Why the gauge field must real at first in Yang-Mill Lagrangian?

 

[ndung200790]

I mean why in covarian derivative the gauge field must be real?

 

[ndung200790]

That deduce from definition of Lie group.Is that correct?Then we can deduce that gluons are electric chargeless and so does photon.

 

[Einj]

I'll give you an example. In a YM theory you require the invariance of the lagrangian under local gauge transformations belonging to a certain Lie group. This transformation act, for example on fermion fields, as:

$$\psi(x)\rightarrow U(x)\psi(x)$$

where U(x) belongs to a particular representation of the considered Lie group. In order to have an invariant lagrangian under such transformations a covariant derivative is introduced. This derivative is written as:

$$D_\mu\psi(x)=(\partial_\mu + i\Gamma_mu(x))\psi(x)$$

where $\Gamma_\mu(x)$ are called connections. The connections are written as a real combination of the Lie group's generators:

$$\Gamma_\mu(x)=A^i_\mu(x)T^i$$

and A is the gauge field.
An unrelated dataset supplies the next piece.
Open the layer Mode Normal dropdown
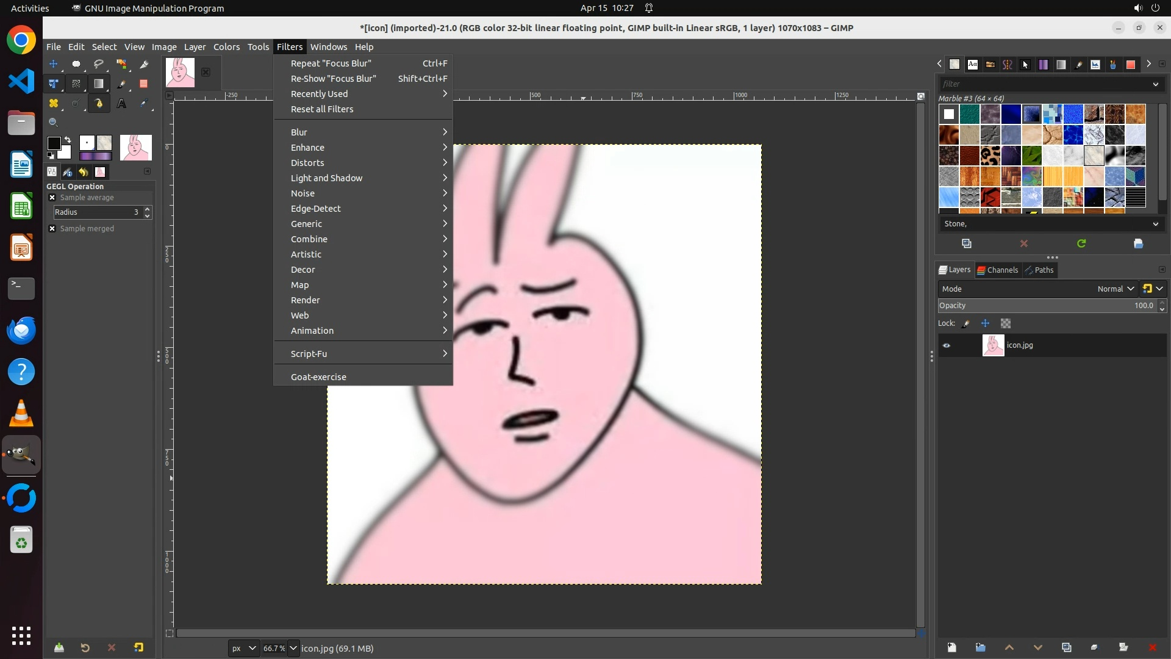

So, yes, that's why gluons, photons and Zs are neutral.

 

[ndung200790]

The symmetry transformation is unita transformation?

 

[Einj]

Yes.

 

[ndung200790]

Why we choose unita symmetry SU(3),SU(2),U(1) but do not choose other Lie group?Is it required by Quantum Mechanics for Quantum Field Theory?

 

[Einj]

Unitary symmetry transformations are required by Quantum Mechanics because they preserve the scalar products, i.e. the observables.